Rewrite the entries from the line with "I will pos(72,376)." to the line with "Looking at the screenshot, I should click(902, 210).", swapping "CPU voltage" for "GPU temperature" and keeping all else the same.

[BEGIN Data shown]

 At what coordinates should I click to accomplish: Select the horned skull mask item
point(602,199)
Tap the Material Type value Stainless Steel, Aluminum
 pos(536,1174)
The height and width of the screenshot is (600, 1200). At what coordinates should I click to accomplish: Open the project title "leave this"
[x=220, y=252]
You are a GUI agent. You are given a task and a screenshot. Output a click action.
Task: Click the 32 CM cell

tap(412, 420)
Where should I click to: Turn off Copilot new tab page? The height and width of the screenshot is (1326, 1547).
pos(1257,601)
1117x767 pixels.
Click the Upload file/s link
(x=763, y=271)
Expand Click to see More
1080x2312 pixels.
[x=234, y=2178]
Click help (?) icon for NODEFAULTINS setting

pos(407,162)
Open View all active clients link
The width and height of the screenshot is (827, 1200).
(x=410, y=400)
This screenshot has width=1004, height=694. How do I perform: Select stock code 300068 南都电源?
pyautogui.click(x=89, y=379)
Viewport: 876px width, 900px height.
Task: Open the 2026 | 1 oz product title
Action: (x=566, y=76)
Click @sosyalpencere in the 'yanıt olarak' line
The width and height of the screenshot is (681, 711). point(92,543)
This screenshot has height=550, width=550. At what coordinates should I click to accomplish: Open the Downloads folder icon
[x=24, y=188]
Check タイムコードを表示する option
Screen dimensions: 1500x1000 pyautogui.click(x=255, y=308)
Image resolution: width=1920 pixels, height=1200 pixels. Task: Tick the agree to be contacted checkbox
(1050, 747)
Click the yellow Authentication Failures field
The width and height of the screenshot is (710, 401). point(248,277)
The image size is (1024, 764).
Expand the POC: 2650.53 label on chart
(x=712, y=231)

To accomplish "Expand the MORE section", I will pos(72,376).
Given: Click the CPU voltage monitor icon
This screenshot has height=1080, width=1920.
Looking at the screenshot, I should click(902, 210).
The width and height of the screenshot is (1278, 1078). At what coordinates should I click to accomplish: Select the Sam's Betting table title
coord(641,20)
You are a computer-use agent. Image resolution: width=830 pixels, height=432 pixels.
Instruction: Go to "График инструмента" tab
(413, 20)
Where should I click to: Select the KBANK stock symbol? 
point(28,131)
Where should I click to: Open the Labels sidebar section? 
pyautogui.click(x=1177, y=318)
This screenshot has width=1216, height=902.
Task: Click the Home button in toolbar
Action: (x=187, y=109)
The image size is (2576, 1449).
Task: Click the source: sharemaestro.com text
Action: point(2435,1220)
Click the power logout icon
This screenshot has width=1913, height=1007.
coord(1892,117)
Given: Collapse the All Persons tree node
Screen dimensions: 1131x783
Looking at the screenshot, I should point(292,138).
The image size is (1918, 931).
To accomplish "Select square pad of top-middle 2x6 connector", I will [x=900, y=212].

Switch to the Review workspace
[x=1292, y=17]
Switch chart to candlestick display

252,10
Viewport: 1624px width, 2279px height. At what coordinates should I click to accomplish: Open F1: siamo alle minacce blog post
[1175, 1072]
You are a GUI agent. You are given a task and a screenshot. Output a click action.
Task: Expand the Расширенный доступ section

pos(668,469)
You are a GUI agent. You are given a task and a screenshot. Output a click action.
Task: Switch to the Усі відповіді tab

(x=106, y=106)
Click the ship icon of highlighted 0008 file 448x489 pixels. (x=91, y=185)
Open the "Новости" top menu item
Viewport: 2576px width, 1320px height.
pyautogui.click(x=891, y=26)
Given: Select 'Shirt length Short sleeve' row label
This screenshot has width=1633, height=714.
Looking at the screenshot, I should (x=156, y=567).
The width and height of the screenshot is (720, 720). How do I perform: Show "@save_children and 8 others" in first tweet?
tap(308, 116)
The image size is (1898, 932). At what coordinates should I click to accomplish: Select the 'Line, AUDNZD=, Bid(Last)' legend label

[END Data shown]

→ Written solution:
To accomplish "Expand the MORE section", I will pos(72,376).
Given: Click the GPU temperature monitor icon
This screenshot has height=1080, width=1920.
Looking at the screenshot, I should click(902, 210).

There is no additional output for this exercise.